Karpinski had gone to a Bay Dermatology clinic in St. Pete Beach to have the two small lumps in her back and shoulder tested, but the actual lab work was sent through UF Health and not performed on site at her first doctor’s office.
When Karpinski was sent to Moffitt Cancer Center for further testing, new biopsies were performed, along with a blood draw producing 17 tubes of blood. The cancer center’s doctors then determined the actual condition that Karpinski had: T-cell lymphoproliferative disorder, which can cause rashes on the skin. Thus, Karpinksi did not have cancer and was sent home with topical cream.
Medical Malpractice Hurdles
Betsey Herd, one of the many attorneys Karpinski contacted following her misdiagnosis and relatively clean bill of health, spoke with Tampa Bay Times, telling the outlet that she had actually declined Karpinski’s case.

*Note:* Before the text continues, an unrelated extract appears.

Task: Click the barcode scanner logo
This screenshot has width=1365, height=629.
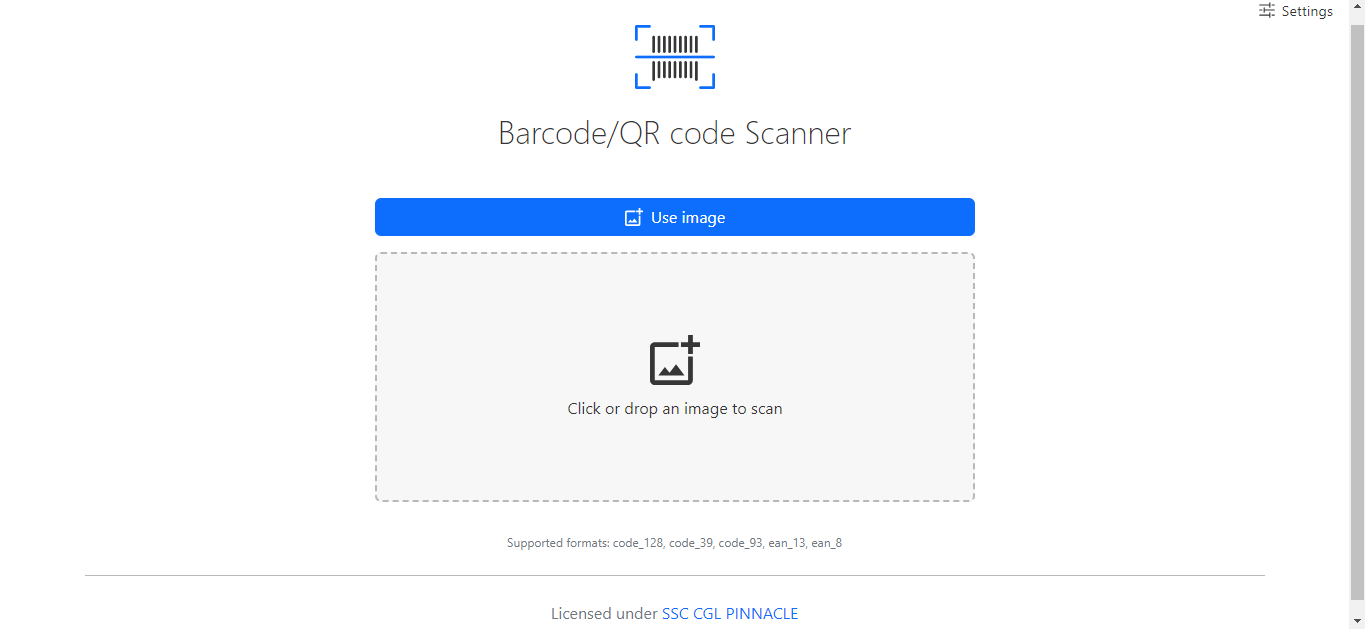Action: point(675,57)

“What these hurdles have done is prevented people who have smaller wrongs from being able to be justly compensated,” Herd said, commenting on the fact that patients are rarely compensated for emotional anguish, if there’s no death or physical injury. “I’m not a lawyer who will take a case where I get paid, and the experts get paid, but the client gets nothing.”
Unfortunately, Karpinski was down $20,000 from the whole ordeal, but was told the same thing by everyone she contacted, that filing any kind of lawsuit wouldn’t be worth the court costs.
A Second Opinion Is Vital
According to a July research study published by BMJ Quality & Safety, roughly 795,000 Americans die or are permanently disabled annually by diagnostic errors.

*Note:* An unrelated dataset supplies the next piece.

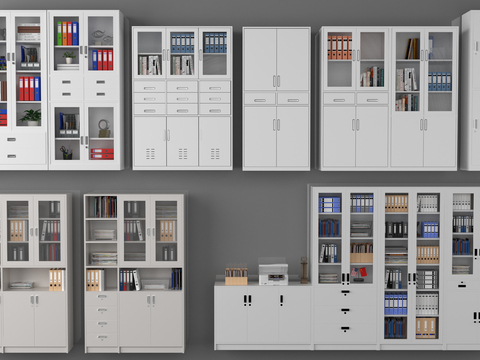This screenshot has height=360, width=480.
Task: Click the top black drawer handle under the flags
Action: coord(345,293)
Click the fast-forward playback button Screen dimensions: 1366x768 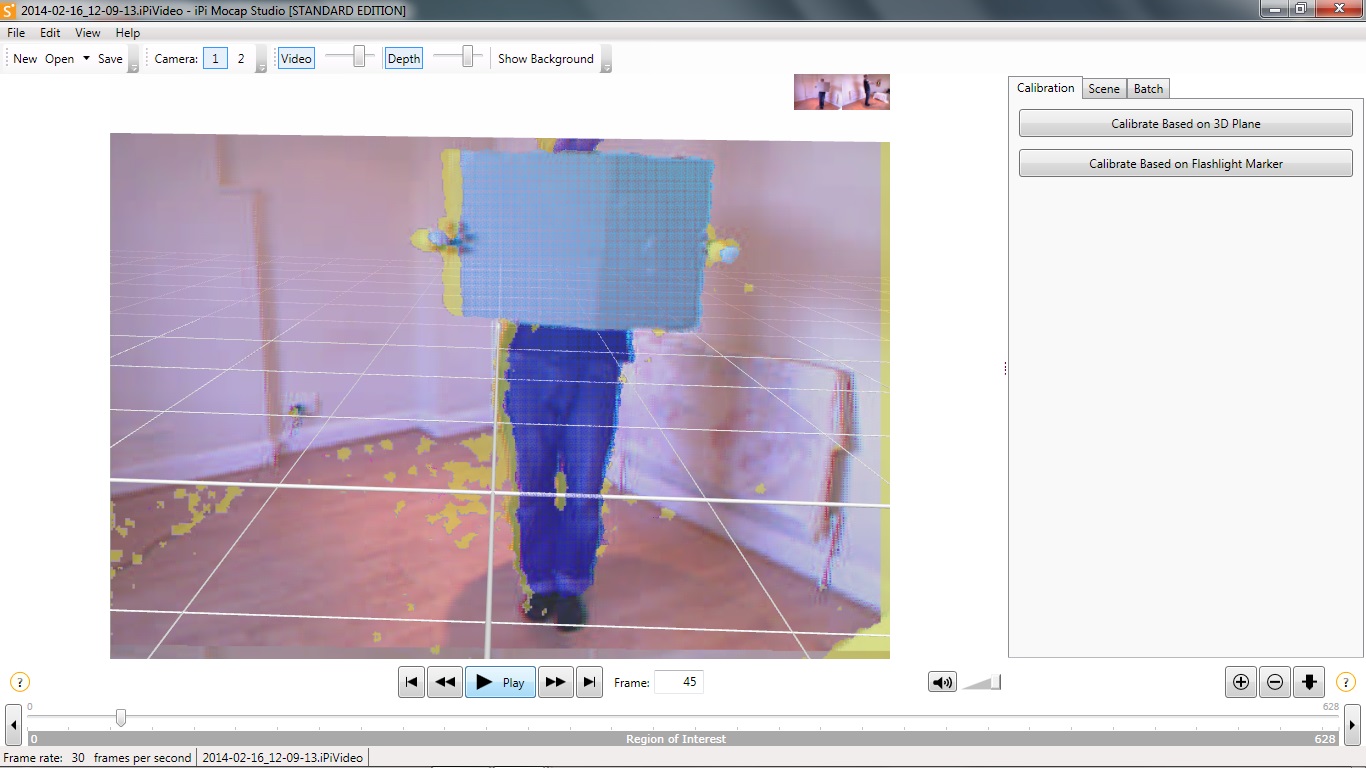point(555,682)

No matter what your diagnosis or how accurate it appears to be, it is always worth getting a second opinion at the very least, although in many cases, multiple opinions are crucial.
Despite the frightening health scare, mental turmoil and medical costs, Karpinski is going to be okay, though it isn’t right what she had to go through — especially during the holidays — and serves as a reminder to always get multiple opinions, especially with serious disease like cancer.
A trustworthy doctor should always encourage another opinion.
Richard Miller from Bay Dermatology spoke out saying that given Karpinski’s cancer risk, getting referred over to Moffitt was the correct one.
“I do what I think is best for every patient,” Miller told Tampa Bay Times. “I would want the same thing done for me that I did for her.”
In a previous interview with SurvivorNet, National Cancer Institute Chief of Surgery Steven Rosenberg echoes this same practice, recommending to seek out multiple professional opinions to confirm a diagnosis — or lack thereof — and figure out the options.
“If I had any advice for you following a cancer diagnosis, it would be first, to seek out multiple opinions as to the best care,” Dr. Rosenberg says. “Because finding a doctor who is up to the latest of information is important, and it’s always important to get other opinions so that you can make the best decisions for yourself.”